▶ **PROVIDED TEXT**

Zeng v The King [2023] WASCA 25 — sentencing patterns and a reasonable range of sentences could not be adduced from only two comparator sentences with factual differences.
*Guidance from these cases has not yet been incorporated into the commentary
1. Overview
Sentencing should be systematically fair and that involves, amongst other things, reasonable consistency.1
However, consistency is not demonstrated by, and does not require, numerical equivalence.2
The consistency that is sought is consistency in the application of the relevant legal principles, contained in Part IB of the Crimes Act 1914 (Cth).3
This requires the treatment of like cases alike, and different cases differently.4
In Hili v The Queen; Jones v The Queen [2010] HCA 45 the majority identified two primary means of achieving consistency in federal sentencing. These are:
Judicial consideration of these two means of achieving consistency, and recent developments on submissions as to sentencing range considered in Barbaro v The Queen [2014] HCA 2 are discussed below.
2. Apply the relevant statutory provisions
The majority in Hili v The Queen; Jones v The Queen [2010] HCA 45 observed that the first and paramount means of achieving consistency in federal sentencing is to ‘apply the relevant statutory provisions’,5 ‘without being distracted or influenced by other and different provisions that would be engaged if the offender concerned were not a federal offender’.6 It is therefore of ‘cardinal importance’7 to begin consideration of the sentencing of a federal offender by examining Part IB of the Crimes Act 1914 (Cth) and any other applicable statutory provisions.8
2.1 Application of state and territory laws and consistency
Part IB of the Crimes Act 1914 (Cth) is not a comprehensive sentencing scheme.9 Some sections expressly pick up and apply the laws of the State or Territory in which the federal offender is sentenced.10 This may result in inconsistency in the sentencing of federal offenders according to where they are sentenced.11
This inconsistency is the result of the policy choice inherent in the Judiciary Act 1903 (Cth) and the Crimes Act 1914 (Cth),12 and the ‘consequence is that some variation in sentencing between different jurisdictions is inevitable’.13 It is however a result of a deliberate legislative choice by the Commonwealth, and ‘[t]he courts must apply that choice, even if the result is a degree of inconsistency in sentencing in different jurisdictions’.14
As such, consistency in federal sentencing may give way to an express provision in the Crimes Act 1914 (Cth) which adopts the relevant state or territory practice. For example, in Bryce v Chief Executive Officer of Customs (No 2) [2010] QSC 125 Fryberg J considered an argument that a court should compensate for differences in State legislation in order to achieve uniformity of federal offenders. The offender’s submission related to s 15A of the Crimes Act 1914 (Cth), which ‘picks up’ certain state and territory laws relating to imprisonment for fine default. Fryberg J stated at [86]:
It may be accepted that such differences should often be taken into account by sentencing judges, but this must be subject to any express provision found in Commonwealth legislation. Section 15A(1) of the Crimes Act, which picks up s 182A of the Penalties and Sentences Act, implicitly recognises the likelihood of differences among the various jurisdictions and makes provision for the modification or exclusion of State laws where that is desired by the Commonwealth. Subject to any laws made pursuant to that provision, the section provides an example of the adoption or acceptance of jurisdictional differences as a matter of federal legislative policy.

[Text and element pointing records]
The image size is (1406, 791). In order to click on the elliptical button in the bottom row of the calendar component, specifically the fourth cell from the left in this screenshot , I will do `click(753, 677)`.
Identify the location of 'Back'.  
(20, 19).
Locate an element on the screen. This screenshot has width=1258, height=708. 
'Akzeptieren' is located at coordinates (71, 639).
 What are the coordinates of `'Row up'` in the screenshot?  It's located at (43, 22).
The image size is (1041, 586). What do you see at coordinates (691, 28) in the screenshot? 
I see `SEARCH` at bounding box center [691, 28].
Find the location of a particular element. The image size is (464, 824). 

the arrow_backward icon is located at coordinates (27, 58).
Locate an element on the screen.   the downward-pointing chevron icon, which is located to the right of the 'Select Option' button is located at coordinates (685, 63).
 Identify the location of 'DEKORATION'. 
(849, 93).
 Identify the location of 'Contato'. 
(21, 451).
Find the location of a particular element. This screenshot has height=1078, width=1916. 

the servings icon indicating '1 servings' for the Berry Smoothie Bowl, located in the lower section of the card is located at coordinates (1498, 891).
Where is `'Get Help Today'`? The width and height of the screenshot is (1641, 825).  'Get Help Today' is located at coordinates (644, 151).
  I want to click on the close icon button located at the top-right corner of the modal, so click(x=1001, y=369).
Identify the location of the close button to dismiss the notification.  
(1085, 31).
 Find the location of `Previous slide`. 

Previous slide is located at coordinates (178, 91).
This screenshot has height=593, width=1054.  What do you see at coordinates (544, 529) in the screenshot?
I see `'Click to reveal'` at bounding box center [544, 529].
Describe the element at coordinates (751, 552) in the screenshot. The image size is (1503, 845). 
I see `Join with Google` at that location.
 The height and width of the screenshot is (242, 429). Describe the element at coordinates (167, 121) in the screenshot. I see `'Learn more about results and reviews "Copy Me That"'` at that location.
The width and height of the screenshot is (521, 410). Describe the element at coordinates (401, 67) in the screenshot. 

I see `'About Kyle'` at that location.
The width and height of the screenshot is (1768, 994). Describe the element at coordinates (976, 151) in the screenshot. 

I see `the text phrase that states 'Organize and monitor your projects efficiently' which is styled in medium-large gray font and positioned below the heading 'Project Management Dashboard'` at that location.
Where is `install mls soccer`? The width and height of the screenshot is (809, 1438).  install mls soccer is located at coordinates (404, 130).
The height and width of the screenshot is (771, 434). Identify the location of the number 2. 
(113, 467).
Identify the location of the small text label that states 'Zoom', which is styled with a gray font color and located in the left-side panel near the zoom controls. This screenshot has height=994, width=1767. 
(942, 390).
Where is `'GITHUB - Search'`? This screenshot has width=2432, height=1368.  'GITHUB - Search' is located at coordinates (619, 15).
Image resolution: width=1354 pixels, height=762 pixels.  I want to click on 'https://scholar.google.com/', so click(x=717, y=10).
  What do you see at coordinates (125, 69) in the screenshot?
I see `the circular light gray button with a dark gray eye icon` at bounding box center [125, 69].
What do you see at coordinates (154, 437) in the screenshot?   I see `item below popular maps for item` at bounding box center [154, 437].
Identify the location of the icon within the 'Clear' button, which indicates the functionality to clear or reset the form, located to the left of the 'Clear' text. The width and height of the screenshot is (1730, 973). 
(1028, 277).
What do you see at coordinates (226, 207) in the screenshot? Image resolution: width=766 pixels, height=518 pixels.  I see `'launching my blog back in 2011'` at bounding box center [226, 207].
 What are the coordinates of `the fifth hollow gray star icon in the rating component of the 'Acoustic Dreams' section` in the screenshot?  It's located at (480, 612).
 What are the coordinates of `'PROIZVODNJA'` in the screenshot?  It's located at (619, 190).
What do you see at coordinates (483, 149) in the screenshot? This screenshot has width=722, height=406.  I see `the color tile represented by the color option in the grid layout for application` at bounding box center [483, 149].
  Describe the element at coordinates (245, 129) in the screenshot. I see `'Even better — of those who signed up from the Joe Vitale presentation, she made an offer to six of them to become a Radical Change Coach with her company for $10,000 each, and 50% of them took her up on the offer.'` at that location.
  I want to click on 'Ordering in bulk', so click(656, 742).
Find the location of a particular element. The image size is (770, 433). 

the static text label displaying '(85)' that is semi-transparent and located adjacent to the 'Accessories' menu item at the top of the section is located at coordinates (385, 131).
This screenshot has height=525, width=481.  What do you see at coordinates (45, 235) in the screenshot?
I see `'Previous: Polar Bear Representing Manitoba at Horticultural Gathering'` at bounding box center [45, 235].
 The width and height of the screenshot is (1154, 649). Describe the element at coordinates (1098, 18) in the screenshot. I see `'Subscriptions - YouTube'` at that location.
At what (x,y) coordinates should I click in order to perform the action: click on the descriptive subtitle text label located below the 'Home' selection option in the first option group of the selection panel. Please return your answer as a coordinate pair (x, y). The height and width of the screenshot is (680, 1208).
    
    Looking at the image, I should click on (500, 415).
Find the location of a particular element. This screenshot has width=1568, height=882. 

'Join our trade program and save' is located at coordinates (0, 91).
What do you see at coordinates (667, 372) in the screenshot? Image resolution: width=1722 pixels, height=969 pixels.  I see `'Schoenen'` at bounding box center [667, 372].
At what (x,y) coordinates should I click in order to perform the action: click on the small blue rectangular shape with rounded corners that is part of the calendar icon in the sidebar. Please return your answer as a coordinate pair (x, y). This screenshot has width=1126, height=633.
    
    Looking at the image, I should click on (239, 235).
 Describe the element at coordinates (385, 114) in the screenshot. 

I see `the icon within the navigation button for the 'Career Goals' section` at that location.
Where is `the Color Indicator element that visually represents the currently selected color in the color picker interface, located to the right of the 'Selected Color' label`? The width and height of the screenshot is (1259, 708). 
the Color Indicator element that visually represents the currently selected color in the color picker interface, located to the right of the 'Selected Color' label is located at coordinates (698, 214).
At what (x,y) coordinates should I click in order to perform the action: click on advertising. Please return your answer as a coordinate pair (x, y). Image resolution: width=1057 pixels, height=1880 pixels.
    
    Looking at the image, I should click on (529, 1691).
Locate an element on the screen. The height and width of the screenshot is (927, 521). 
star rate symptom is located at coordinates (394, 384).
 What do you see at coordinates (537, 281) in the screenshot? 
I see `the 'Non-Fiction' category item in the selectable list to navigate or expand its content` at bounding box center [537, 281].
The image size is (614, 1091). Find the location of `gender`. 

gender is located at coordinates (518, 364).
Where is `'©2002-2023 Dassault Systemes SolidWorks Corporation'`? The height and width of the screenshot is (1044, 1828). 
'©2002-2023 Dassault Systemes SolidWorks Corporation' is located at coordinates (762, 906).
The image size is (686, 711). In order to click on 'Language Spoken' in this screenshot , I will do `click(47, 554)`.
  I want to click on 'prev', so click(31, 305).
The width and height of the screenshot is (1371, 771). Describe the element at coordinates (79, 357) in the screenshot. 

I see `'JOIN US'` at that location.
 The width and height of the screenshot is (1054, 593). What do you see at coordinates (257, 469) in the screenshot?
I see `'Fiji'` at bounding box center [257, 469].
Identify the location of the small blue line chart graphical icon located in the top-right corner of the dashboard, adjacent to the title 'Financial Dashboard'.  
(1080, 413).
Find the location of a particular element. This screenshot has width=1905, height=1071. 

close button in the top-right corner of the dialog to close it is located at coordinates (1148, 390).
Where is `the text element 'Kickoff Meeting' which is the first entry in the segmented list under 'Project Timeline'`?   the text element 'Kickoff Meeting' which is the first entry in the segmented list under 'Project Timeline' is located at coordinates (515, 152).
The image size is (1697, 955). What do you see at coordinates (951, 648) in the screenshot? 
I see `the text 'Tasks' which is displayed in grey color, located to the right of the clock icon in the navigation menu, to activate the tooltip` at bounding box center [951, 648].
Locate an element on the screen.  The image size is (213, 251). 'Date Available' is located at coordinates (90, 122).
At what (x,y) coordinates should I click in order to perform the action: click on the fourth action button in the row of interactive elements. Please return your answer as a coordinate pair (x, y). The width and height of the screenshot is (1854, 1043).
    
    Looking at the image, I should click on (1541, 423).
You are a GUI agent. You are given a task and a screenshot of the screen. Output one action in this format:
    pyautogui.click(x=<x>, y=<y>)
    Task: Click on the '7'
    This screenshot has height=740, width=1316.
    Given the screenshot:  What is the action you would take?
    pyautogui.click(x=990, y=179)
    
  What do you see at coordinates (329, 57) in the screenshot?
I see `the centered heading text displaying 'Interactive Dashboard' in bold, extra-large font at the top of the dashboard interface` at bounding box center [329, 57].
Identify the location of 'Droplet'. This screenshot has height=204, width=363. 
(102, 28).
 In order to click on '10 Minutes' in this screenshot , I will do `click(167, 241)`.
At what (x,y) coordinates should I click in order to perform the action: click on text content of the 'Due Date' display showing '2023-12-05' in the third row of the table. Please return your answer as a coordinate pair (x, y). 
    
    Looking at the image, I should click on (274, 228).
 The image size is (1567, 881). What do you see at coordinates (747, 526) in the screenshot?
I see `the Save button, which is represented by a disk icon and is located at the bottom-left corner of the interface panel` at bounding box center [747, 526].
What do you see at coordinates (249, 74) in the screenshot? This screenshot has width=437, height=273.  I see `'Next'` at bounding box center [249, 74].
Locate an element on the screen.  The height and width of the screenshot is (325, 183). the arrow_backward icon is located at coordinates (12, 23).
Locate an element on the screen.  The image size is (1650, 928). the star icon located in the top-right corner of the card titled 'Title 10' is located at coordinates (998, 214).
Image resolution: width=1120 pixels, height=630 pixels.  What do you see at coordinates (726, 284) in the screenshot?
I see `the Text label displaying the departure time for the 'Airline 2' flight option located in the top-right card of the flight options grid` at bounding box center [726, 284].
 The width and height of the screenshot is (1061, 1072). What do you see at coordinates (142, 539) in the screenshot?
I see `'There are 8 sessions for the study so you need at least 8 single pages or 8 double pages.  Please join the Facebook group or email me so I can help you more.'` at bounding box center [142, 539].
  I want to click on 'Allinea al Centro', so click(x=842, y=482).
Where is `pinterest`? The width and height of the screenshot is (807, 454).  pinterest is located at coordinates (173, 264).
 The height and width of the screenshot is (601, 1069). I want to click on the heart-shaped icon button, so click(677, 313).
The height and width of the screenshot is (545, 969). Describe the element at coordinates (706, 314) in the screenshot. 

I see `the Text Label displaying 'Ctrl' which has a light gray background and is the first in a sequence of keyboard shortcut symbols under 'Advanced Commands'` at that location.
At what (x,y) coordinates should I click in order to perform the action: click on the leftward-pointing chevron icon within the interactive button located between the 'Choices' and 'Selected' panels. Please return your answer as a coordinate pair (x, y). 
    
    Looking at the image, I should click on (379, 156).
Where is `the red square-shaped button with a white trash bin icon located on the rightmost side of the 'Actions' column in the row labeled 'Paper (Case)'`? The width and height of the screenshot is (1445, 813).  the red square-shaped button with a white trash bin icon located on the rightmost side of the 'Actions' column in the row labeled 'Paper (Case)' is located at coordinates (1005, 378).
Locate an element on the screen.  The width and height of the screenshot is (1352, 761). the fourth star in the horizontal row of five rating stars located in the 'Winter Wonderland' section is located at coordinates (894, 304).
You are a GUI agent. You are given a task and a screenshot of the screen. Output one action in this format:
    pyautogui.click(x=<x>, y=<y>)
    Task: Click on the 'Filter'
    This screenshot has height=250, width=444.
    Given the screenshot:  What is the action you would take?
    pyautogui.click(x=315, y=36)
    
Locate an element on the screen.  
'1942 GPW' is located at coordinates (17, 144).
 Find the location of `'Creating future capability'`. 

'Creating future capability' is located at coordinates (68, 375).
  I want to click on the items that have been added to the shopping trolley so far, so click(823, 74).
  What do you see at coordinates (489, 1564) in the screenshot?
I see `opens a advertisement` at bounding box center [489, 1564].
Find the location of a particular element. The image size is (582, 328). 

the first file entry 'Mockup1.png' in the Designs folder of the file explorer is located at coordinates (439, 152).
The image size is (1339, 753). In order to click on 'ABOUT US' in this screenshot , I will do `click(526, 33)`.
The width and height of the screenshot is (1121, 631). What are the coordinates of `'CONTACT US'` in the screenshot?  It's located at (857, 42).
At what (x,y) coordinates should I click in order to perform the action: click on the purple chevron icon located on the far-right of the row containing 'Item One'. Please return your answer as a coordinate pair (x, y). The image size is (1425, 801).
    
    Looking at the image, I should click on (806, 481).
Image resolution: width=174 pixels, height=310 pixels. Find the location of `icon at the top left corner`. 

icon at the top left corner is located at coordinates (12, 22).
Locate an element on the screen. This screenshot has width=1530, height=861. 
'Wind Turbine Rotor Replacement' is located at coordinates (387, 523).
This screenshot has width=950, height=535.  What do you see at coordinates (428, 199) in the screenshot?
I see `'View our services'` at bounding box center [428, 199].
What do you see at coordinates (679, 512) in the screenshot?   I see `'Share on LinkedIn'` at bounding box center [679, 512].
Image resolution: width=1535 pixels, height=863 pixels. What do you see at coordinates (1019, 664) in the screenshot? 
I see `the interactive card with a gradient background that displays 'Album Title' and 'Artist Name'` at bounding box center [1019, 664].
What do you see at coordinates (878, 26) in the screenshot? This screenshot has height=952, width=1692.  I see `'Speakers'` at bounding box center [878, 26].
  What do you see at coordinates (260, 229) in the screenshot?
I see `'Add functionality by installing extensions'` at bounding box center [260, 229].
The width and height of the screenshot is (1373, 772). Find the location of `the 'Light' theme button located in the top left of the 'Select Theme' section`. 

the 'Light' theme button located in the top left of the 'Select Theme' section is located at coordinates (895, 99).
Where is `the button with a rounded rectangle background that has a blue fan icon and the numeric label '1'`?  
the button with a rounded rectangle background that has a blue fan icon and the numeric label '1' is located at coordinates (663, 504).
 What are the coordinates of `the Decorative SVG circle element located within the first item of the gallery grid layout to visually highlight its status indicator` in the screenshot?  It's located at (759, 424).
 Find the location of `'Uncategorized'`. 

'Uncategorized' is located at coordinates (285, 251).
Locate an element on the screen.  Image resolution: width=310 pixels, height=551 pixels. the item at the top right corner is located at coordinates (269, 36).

▶ **PROBLEM SET**
**a.** How would you translate this sentence from the commentary on consistency in federal sentencing into Spanish: "The offender’s submission related to s 15A of the Crimes Act 1914 (Cth), which ‘picks up’ certain state and territory laws relating to imprisonment for fine default."
**b.** Can you repeat the commentary on consistency in federal sentencing word for word between "Zeng v The King" and "with factual differences.", inclusive?
**c.** Answer these questions from the commentary on consistency in federal sentencing:
(i) In which case did the majority identify two primary means of achieving consistency in federal sentencing?
(ii) Which Part of the Crimes Act 1914 (Cth) contains the relevant legal principles?
(iii) Which judge considered the argument in Bryce v Chief Executive Officer of Customs (No 2) [2010] QSC 125?

▶ **SOLVED TASKS**
**a.** La alegación del infractor se refería al artículo 15A de la Crimes Act 1914 (Cth), que «recoge» determinadas leyes estatales y territoriales relativas al encarcelamiento por impago de multas.

**b.**
Zeng v The King [2023] WASCA 25 — sentencing patterns and a reasonable range of sentences could not be adduced from only two comparator sentences with factual differences.

**c.**
(i) Hili v The Queen; Jones v The Queen [2010] HCA 45
(ii) Part IB
(iii) Fryberg J